Is external traffic allowed to consul service mesh without consul ingress/api gateways

Hi,
I am trying to understand consul service mesh as part of our service mesh evaluation at our org. I’ve a question for which I didn’t find a clear answer in Consul documentation. Is external inbound traffic allowed to Consul service mesh without some kind of consul gateways (Mesh/Ingress/API gateways).

Thanks

Hi @ravsri,

Is external inbound traffic allowed to Consul service mesh without some kind of consul gateways

Not generally, no. The proxies within the service mesh generally validate that any inbound traffic is encrypted with a client certificate that is provisioned by the internal mesh CA, so unencrypted general traffic would not be allowed through the mesh. For services outside of the mesh you would generally want to use an Ingress Gateway or our new Beta-released API Gateways.

Both will allow you to ingress traffic over HTTP and over HTTPS without a client certificate, but ingress gateways really only support using mesh CA-signed certificates on their listeners, whereas API gateways allow you to bring your own listener certificates. Additionally, API gateways are modeled around Kubernetes’ API Gateway Spec and will likely eventually completely replace ingress gateways.

Let me know if I can clarify any other mesh use-cases.

Seems to be doable:

Not without its fair share of common problems though.

Thank you @andrewstucki. I expected the same.

How does Ingress Gateway/ API Gateway authenticate the external traffic before it is routed to the services in the service mesh?

So, the inbound traffic itself isn’t authenticated as gateways are meant for general purpose ingress from external sources. The gateway to backend service traffic will be encrypted and use mTLS for authentication though.

If you let me know a particular use-case you’re thinking of I might be able to help a bit easier.

Thank you @andrewstucki.

If I want to allow external traffic to use the consul ingress/api gateway, I believe there should be some way to authenticate. If not, anyone can make a call to the api gateway endpoints. please correct me if wrong. If ingress/api gateway doesn’t have ability to authenticate, should we have another internal service to authenticate/authorize incoming requests?

Hi @ravsi,

So, currently we have no way to terminate authentication at the gateway, you would have to allow the request go through the gateway and then do the authentication in the backend service itself. We have plans to eventually add something like JWT-based mechanisms for authentication into gateways, but nothing concrete on our roadmap as we have some other higher priority items we’re focusing on in the interim – my guess though is that we won’t have the capacity to begin addressing something like JWT for at least a couple releases.

Let me know if there’s anything else I can do to clarify.

Hi @andrewstucki,

This means if my service in a service mesh gets a request from outside through Consul API gateway, I should not trust it without authenticating. Is that correct? 

And if I have 5 services in my service mesh and I need to route external traffic to 3 of them, then I need to implement the authentication in all those 3 services.

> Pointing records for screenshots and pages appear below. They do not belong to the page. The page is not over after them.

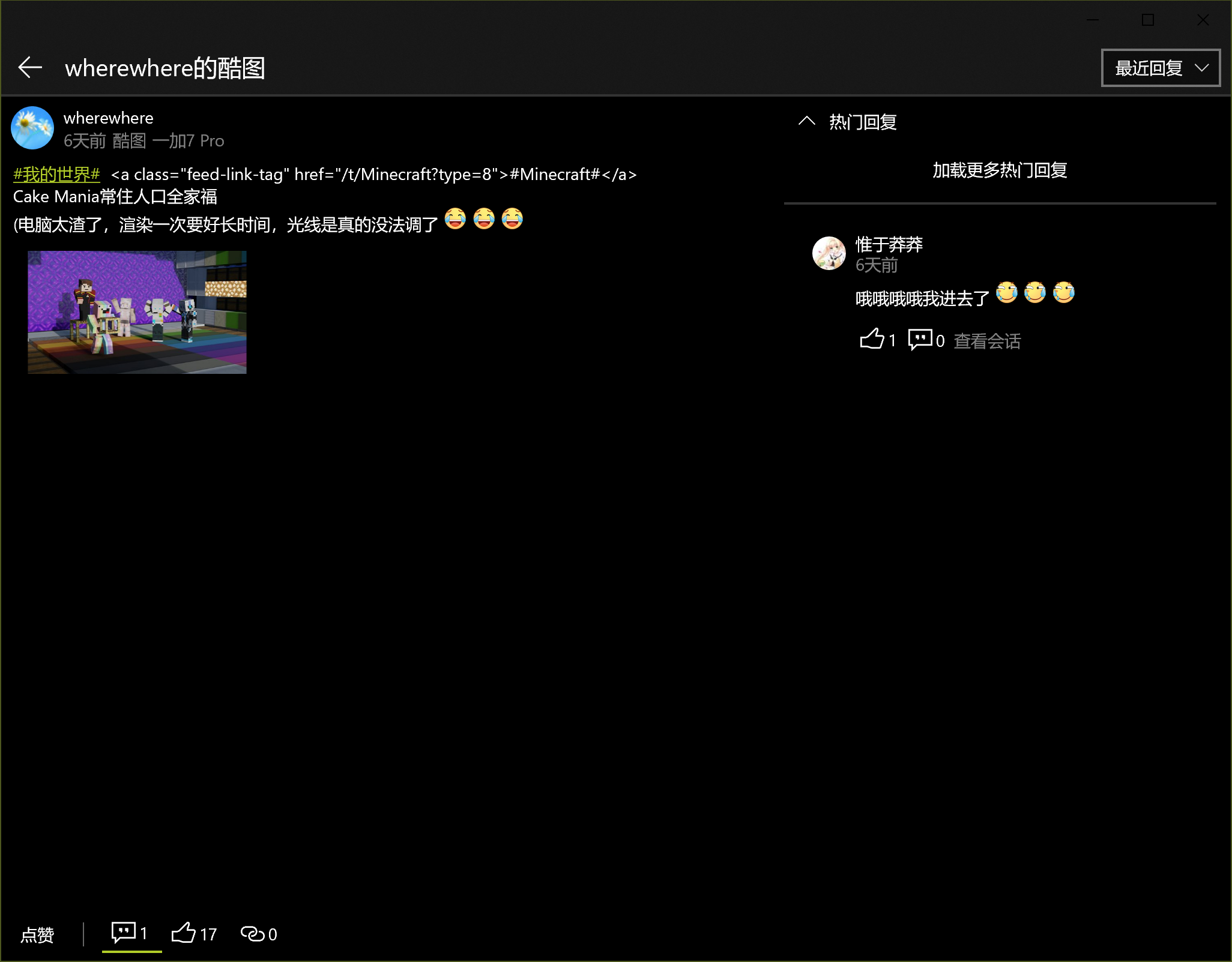This screenshot has height=962, width=1232.
Task: Click the 惟于荞荞 username
Action: pos(889,244)
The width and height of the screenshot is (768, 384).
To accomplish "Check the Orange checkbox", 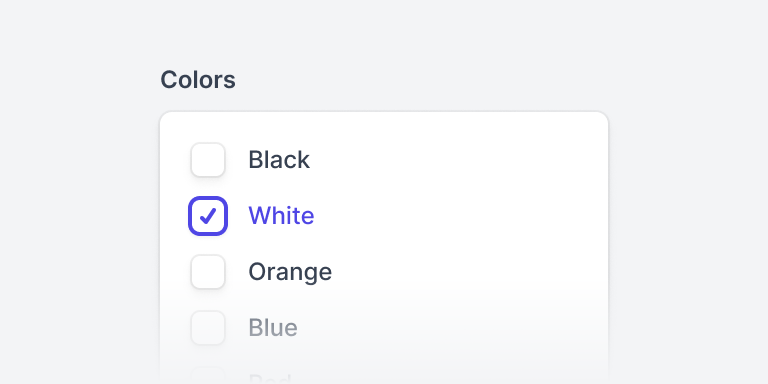I will coord(208,272).
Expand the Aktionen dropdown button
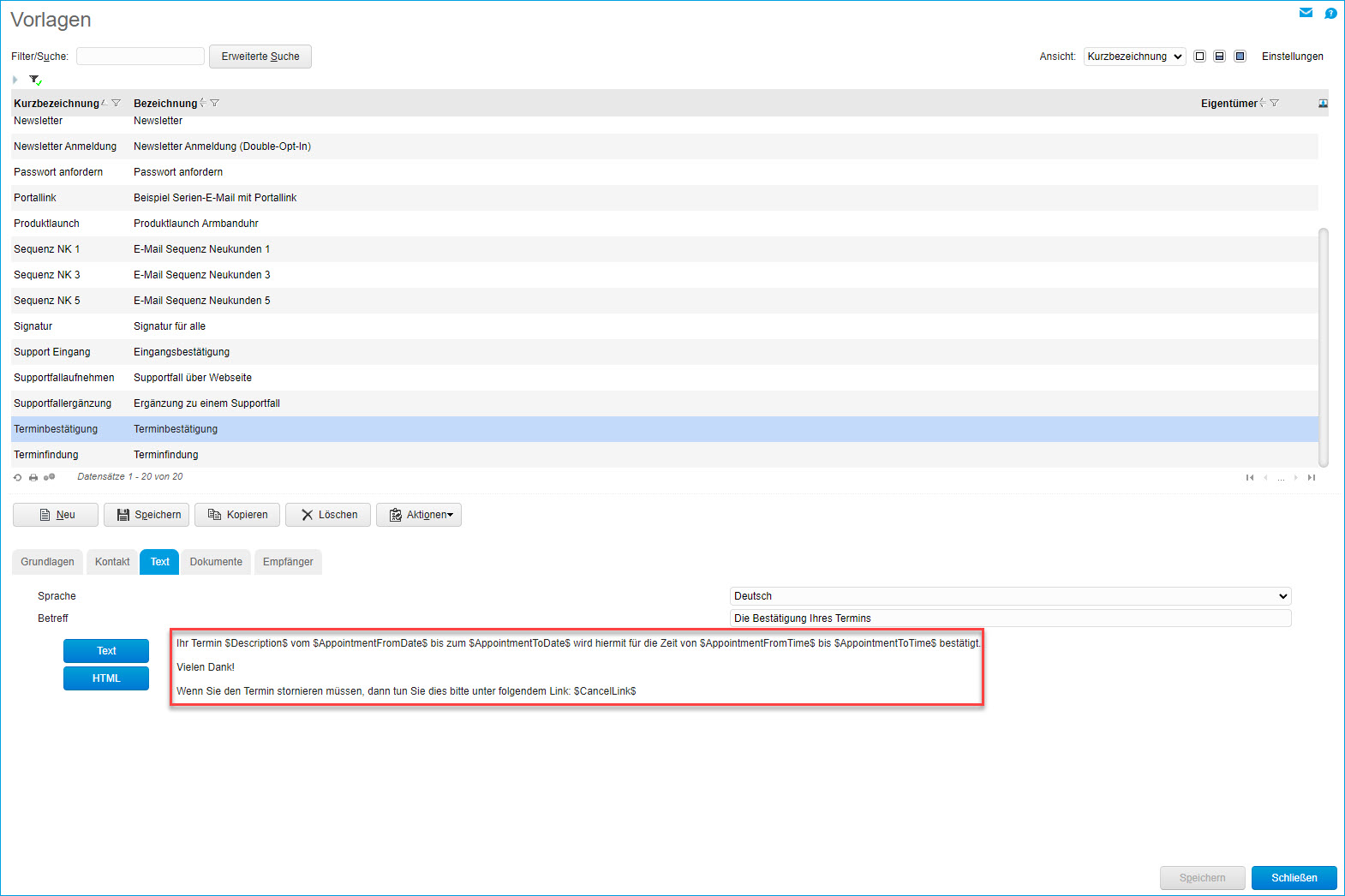The height and width of the screenshot is (896, 1345). (x=419, y=515)
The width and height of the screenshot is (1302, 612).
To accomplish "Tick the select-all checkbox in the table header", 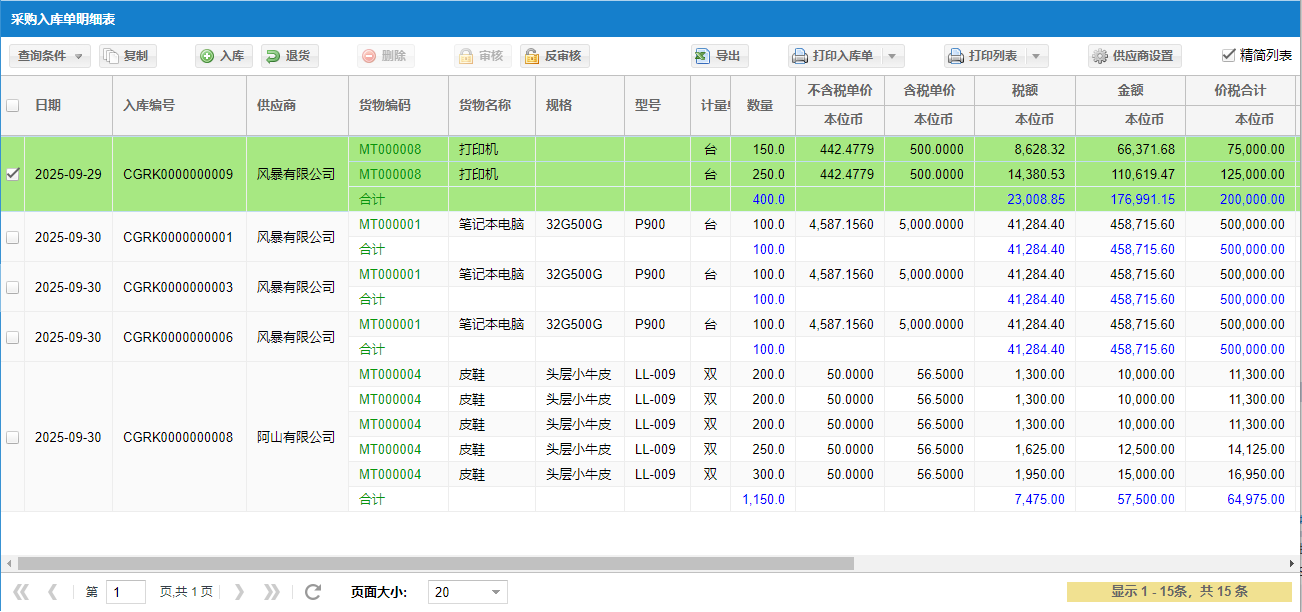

Please correct me if wrong.

Hi @andrewstucki,

Is the mTLS connection from outside mesh terminated at Ingress gateway or is it passed through to the service in the mesh?

Thanks

I don’t know much about Service Mesh, but just to let you know, when you use code formatting blocks on text which isn’t code, like:

you make your messages very hard to read since the entire line is displayed without any line-wrapping, and requires horizontal scrolling to read.

Use code blocks for code only, for your readers’ sake.

Hi @ravsri,

Sorry, just saw your follow-up questions. We don’t currently support custom mTLS on the external listeners for ingress or api gateways, only general TLS termination via leaf certificates or a custom-built SDS server for ingresses, or with user-specified certificates with API gateways.

With regard to your other question, yes, because we don’t currently have a mechanism for offloading authentication to the gateway itself, any authentication to routable backends from an API gateway or ingress gateway will have to be handled by the backends themselves. You could stand up an additional authentication service/proxy that sits in front of every route to handle authentication in a single unified location, but that would be something that you would currently need to implement yourself.

Hi @andrewstucki,

Thanks for the response. I really appreciate for the support being provided.

But I think I didn’t clearly communicate the question.
Let me put it in a different way.

When we try to establish an mTLS connection between an external service and Service A (which is in Mesh) through Ingress Gateway, will Ingress gateway do an mTLS termination or mTLS passthrough?

Thanks

@ravsri,

If you set up a gateway, ingress or API, with a TLS listener using HTTP, it will terminate TLS and re-establish a connection to the backend with the standard mTLS connections that are leveraged for implementing intentions between services, meaning that you won’t actually be able to do mTLS directly between a client passing through the gateway and the backend service.

If you want passthrough I believe (but haven’t actually verified this configuration myself), that you might be able to create TCP-based listeners on either gateway type with no TLS settings specified and it will create a raw-TCP proxy that will allow you to do mTLS passthrough. That said, at the moment, it would come with the limitation of only being able to specify a single backend as the target service for either gateway (TCP-based load-balancing is not supported in either gateway for now) and you no longer have access to doing L7 rules for backend routes that you would using HTTP-based listeners.